**Task description**
Report each line of the entries below that contains the word "bottom".

**Record extracts**
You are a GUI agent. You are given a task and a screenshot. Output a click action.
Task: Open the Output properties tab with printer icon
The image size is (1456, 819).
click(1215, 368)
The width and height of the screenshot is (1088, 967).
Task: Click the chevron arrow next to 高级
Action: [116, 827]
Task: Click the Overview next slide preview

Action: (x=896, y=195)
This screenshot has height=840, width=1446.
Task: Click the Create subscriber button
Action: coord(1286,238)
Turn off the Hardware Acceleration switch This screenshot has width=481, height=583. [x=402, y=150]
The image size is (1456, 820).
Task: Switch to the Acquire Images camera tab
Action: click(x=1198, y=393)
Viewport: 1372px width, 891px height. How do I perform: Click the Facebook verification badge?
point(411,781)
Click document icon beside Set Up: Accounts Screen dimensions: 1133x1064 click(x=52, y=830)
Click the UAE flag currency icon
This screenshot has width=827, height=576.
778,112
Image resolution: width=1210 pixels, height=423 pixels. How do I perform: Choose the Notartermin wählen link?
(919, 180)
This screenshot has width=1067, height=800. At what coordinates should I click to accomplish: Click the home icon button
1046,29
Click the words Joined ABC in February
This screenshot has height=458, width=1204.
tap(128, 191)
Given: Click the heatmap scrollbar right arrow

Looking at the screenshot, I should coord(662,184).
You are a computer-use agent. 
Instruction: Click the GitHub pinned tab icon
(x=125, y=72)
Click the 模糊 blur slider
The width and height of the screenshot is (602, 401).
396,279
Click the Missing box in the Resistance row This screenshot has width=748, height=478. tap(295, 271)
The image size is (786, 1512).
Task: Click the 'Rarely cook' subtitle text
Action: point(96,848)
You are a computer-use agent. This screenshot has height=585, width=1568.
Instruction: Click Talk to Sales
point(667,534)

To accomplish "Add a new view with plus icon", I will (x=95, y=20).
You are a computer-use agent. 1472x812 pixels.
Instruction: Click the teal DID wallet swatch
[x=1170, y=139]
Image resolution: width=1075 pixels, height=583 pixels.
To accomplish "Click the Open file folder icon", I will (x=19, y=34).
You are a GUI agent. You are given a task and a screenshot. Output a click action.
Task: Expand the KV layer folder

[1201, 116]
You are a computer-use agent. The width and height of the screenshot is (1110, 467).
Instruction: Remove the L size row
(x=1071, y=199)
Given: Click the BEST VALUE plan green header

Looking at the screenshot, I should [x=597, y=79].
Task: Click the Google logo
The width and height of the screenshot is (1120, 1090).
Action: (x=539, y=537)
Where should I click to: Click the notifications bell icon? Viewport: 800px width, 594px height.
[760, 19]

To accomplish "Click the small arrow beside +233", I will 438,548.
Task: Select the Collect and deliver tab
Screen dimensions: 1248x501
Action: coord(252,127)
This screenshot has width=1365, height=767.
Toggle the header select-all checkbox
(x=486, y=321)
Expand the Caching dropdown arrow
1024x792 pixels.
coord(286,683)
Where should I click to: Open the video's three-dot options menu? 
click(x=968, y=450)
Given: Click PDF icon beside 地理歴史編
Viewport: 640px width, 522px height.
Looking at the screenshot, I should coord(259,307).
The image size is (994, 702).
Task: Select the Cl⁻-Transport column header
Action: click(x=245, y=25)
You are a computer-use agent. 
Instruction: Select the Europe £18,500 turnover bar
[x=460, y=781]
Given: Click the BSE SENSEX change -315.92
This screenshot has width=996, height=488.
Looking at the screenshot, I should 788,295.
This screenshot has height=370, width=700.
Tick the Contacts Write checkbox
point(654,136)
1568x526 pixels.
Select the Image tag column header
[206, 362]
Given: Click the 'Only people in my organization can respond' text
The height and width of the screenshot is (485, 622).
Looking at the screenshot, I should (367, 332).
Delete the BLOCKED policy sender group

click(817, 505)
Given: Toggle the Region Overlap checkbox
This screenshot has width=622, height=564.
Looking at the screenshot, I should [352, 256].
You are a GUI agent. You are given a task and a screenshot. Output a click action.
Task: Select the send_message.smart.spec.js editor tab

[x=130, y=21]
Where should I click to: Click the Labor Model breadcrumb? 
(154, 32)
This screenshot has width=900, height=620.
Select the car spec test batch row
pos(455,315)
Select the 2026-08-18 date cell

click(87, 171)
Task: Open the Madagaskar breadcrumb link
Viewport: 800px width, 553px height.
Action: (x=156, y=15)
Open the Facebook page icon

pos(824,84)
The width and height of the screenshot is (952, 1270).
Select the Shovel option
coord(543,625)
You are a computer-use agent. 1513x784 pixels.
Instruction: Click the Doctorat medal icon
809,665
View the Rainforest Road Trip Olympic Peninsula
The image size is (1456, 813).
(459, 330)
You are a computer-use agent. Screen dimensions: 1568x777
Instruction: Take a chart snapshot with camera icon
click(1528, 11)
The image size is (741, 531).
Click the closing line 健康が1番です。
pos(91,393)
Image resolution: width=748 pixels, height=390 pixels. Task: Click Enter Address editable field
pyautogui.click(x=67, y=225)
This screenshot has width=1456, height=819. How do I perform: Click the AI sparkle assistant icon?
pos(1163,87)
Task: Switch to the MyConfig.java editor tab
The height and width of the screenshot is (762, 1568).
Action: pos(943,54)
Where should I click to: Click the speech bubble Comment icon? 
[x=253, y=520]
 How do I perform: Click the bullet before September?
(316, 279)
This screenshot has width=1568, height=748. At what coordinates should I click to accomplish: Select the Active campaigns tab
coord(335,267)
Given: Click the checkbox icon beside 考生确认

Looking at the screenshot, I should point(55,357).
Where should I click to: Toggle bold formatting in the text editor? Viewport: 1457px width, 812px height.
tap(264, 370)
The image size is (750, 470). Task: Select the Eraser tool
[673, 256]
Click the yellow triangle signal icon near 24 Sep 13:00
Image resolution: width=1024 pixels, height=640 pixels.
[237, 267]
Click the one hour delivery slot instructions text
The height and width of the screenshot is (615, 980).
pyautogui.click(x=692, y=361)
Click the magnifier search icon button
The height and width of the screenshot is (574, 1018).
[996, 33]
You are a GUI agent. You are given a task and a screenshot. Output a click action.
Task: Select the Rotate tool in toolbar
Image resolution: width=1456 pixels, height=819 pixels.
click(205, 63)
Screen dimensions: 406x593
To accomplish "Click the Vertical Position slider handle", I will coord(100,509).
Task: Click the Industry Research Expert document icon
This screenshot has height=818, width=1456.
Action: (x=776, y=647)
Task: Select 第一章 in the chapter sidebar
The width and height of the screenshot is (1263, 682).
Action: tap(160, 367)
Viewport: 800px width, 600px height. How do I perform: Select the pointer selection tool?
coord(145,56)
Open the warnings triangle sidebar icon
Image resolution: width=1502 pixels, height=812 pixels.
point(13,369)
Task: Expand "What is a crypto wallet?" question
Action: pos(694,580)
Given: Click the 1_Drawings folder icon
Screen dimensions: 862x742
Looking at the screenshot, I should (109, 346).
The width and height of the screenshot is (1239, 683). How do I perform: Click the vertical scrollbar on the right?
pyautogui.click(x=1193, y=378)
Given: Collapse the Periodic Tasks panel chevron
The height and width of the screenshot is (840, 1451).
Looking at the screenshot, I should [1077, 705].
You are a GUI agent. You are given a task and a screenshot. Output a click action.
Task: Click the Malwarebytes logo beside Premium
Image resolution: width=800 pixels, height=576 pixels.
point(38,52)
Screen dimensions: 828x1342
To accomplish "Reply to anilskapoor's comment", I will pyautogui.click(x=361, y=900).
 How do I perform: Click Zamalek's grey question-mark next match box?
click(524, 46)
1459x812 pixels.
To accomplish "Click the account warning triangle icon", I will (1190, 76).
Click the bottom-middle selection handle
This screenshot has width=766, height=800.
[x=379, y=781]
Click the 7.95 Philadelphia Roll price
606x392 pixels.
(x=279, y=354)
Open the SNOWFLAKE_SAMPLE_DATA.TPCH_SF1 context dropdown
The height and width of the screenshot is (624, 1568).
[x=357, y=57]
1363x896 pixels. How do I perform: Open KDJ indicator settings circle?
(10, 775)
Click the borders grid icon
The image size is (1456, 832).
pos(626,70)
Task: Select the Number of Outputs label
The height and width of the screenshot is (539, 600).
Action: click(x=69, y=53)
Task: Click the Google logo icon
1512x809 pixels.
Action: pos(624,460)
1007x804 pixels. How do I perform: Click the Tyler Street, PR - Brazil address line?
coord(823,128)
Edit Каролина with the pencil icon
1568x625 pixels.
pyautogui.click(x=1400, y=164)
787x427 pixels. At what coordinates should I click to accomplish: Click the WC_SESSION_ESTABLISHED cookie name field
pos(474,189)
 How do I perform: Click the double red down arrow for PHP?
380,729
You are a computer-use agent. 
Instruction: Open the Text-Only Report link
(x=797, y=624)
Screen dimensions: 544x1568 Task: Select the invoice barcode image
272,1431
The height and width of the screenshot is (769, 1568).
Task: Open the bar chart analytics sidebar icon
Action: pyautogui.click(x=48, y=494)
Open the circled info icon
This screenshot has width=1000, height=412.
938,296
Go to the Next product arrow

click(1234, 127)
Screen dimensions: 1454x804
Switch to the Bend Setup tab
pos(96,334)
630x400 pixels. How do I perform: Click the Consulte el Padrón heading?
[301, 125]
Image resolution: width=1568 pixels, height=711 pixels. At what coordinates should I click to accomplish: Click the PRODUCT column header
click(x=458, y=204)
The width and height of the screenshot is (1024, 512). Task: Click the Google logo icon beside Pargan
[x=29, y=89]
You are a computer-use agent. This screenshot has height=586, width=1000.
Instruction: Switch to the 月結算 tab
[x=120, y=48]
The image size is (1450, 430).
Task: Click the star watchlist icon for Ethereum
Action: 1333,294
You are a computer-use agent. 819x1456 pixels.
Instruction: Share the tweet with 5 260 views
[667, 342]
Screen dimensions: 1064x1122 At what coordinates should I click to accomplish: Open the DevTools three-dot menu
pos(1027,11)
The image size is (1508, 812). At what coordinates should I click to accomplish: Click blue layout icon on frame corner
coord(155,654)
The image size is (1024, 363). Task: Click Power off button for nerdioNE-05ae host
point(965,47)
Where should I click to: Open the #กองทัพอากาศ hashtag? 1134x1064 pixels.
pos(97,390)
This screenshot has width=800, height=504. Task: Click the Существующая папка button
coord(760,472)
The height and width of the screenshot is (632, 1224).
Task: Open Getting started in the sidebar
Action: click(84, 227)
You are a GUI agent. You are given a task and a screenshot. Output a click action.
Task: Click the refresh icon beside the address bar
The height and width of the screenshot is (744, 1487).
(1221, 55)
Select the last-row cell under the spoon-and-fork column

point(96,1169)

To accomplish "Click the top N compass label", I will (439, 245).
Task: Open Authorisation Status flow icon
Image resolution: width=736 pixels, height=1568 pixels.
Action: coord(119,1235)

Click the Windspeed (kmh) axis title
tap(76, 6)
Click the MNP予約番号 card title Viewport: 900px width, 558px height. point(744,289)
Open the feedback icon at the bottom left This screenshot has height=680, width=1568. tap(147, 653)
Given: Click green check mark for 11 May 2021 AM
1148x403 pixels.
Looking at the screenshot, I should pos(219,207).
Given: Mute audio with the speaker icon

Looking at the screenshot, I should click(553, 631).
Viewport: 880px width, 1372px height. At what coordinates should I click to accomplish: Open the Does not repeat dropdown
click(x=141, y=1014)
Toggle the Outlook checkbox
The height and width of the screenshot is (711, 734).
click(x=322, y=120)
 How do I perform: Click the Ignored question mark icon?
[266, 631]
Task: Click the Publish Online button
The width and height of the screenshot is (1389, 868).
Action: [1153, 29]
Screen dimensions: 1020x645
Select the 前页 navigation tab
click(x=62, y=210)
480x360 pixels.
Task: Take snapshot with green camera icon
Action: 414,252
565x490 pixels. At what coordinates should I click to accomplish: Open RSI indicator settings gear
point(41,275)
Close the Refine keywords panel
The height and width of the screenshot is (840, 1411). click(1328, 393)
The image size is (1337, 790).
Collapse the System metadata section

**Reply**
Click the bottom-middle selection handle
Open the feedback icon at the bottom left This screenshot has height=680, width=1568. tap(147, 653)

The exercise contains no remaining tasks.